**WORK TO COMPLETE:** The answer is one number: how many lines in the data below hold "analytics".

**Dataset excerpts:**
== Segment start ==
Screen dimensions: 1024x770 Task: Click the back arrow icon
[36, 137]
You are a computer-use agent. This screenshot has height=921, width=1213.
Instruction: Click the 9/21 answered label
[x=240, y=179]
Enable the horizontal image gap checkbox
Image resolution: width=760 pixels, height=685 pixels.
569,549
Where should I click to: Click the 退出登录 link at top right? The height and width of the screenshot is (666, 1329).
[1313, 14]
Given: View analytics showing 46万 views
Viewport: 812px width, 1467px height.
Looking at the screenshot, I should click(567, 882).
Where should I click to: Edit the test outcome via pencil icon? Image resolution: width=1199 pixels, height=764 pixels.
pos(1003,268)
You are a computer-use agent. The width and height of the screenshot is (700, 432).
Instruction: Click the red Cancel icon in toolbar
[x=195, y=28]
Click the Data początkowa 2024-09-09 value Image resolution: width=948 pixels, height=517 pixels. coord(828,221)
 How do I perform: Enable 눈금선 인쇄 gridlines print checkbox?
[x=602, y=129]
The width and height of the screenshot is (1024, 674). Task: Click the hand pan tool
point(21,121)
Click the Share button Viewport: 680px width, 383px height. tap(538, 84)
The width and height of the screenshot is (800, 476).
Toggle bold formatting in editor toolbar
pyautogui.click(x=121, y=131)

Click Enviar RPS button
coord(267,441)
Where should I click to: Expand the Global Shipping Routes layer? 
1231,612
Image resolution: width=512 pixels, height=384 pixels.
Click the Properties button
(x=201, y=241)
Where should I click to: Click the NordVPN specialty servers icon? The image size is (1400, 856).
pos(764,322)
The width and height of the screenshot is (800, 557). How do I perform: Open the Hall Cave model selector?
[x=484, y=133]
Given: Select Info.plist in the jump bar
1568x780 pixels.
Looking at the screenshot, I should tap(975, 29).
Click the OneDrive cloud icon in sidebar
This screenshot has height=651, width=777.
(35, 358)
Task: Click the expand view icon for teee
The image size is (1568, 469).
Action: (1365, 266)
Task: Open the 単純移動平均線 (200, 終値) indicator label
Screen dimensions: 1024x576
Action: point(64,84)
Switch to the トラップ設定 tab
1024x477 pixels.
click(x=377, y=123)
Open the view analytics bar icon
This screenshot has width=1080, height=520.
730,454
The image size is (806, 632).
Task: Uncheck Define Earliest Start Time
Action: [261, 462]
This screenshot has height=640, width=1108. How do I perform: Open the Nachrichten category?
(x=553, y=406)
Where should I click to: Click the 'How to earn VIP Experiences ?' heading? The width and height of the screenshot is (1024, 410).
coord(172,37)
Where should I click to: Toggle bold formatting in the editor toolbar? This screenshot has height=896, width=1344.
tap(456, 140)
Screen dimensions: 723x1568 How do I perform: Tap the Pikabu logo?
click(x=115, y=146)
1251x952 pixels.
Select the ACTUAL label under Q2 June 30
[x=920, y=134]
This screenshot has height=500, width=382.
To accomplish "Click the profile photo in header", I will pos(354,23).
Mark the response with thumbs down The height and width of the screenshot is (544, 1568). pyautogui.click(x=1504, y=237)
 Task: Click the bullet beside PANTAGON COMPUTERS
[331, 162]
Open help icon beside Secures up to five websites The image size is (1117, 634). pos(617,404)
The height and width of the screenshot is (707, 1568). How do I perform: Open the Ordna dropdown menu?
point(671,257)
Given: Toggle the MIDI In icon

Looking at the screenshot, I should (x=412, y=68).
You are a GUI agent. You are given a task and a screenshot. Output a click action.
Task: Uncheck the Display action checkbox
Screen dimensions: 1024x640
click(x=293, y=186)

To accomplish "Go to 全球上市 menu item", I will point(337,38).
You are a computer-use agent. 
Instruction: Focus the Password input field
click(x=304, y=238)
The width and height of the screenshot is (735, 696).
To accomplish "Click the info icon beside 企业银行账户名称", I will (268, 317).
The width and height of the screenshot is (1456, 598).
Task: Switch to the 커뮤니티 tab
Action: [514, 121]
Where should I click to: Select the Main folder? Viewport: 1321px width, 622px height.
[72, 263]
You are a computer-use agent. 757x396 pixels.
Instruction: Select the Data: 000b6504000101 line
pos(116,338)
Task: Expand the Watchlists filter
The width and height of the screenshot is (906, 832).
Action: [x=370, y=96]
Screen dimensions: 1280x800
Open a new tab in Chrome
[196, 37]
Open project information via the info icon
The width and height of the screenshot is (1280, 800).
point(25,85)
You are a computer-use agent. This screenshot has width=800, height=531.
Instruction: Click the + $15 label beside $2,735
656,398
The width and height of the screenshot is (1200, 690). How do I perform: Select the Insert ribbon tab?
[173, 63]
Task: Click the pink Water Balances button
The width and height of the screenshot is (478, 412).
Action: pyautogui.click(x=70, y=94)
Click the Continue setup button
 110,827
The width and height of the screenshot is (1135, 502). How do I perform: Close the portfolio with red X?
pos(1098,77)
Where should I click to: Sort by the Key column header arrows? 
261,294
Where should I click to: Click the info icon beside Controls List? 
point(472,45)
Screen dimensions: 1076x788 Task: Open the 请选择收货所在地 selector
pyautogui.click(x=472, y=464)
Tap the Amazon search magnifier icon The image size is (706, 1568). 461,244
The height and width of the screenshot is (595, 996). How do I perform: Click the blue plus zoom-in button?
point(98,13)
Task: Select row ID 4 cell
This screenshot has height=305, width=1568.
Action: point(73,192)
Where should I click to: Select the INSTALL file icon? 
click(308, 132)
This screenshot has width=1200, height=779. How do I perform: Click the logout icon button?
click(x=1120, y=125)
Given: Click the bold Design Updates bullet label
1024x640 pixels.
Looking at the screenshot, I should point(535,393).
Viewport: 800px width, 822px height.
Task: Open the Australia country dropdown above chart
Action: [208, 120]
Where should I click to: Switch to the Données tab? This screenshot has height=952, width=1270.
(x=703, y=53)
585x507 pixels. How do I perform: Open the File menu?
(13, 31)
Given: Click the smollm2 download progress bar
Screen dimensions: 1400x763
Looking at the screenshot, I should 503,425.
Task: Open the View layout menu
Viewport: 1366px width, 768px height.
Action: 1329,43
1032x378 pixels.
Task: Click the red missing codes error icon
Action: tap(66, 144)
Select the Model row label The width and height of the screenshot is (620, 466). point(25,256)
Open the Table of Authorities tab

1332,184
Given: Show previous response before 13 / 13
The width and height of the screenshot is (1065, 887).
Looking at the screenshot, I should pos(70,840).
== Segment end ==
**ANSWER TO THIS EXERCISE:** 2